A sample of other questions:

  • What HTTP errors are most common?
  • What errors is Caddy having internally?
  • How many connections use IPv6 vs. IPv4?
  • What is the latency in sending responses to clients?

These are just a few of the many, many questions we would like to be able to answer. There are Google Docs documents with the full list that are shared in our Slack channel which can be edited by participants.

And yes, of course privacy, transparency, and applicable laws are all going to be a huge part of our discussions – at the proper time. The first stages are to determine at a high level which measurements to collect and choose technologies to store and produce the data set and make it available.

If you have any questions or would like to participate, reply here and introduce yourself! We’d love to have you participate!

(Keep in mind that extended discussion about telemetry should be focused in our Slack channel for now. We don’t want to lose track of anything.)


(Aaron Ellington) #2

Hello! This sounds like fun, I would be interested in being involved. I run an instance of Caddy on about 8 different machines, some for dev purposes and some for production. aaronellington@gmail.com


(Matt Holt) #3

Great - sent you an invite! Turn on notifications for that channel to stay updated.


(Toby Allen) #4

I would be happy to be involved.

We have 2 instance of caddy without plugins, happy to share telemetry.


(Matt Holt) #5

Excellent!

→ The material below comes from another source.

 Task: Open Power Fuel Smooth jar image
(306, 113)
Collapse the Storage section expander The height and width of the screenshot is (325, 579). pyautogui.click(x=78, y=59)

You are already on our Slack, so feel free to join the #telemetry channel there. The links to the docs in that channel will have the information that we’ve currently laid out.


(Jorge Luiz Correa Bernhard Tautz) #6

Hi, I’m arriving late on the post, bu if it’s still possible I would like to help too. Currently we have two instances.


(Matt Holt) #7

Great! I will send an invite to your email address.


(Matt Holt) #8

Exciting day! I have a working implementation of telemetry in Caddy in the diagnostics branch: https://github.com/mholt/caddy/tree/diagnostics

For now, we’re calling it diagnostics for two reasons:

  • It accurately reflects what the data is being used for, specifically the answering of specific questions related to Internet health, usage, and client behaviors; and for diagnosing problems by their symptoms.
  • The term “telemetry” may trigger unnecessary negative reactions because of years of misinformation and assumptions about what telemetry is or does, along with the possible stigma after years of being associated with megacorps having controversial dedication to user privacy. The term “diagnostic” more positively conveys health and understanding, and that’s what we’re going for. (The fears about common telemetry are relatively unfounded; i.e. Firefox and Chrome telemetry is a huge reason the Web has been able to move to HTTPS at the rate it has!)

A few very simple metrics have been added as well. They were chosen for their simplicity and to help prove the system. At startup, we report things like number of sites; number of listeners; OS/arch; basic CPU info such as brand/number of cores/whether it has AES-NI; Caddy version, etc. We bundle User-Agent strings to help us test metrics collection from requests and to understand the true spread of clients. We also count how many certificates are being managed by Caddy with the ACME protocol. (When finished, all metrics will be documented.)

Diagnostics can be disabled with the -no-diagnostics flag.

Rather than risk this thread going way off-topic from project updates, feel free to join us on Slack to discuss it – let me know if you want an invite! If you join, please participate. Lurking is fine, but it doesn’t do the rest of us much good. :slight_smile:

When this is released in a few months, it should offer us the first-ever open data set of the health of the Internet from a server perspective, which is really exciting. We’re looking at only a few minutes delay for most of the stats, which will help us in detecting emerging problems or trends and respond quickly, and to help developers and researchers make more informed decisions. It will also improve Caddy since we’ll have an idea of how much certain features are used, or what kinds of errors are happening, etc.

Thank you to all who have participated so far! Looking forward to the next steps with you!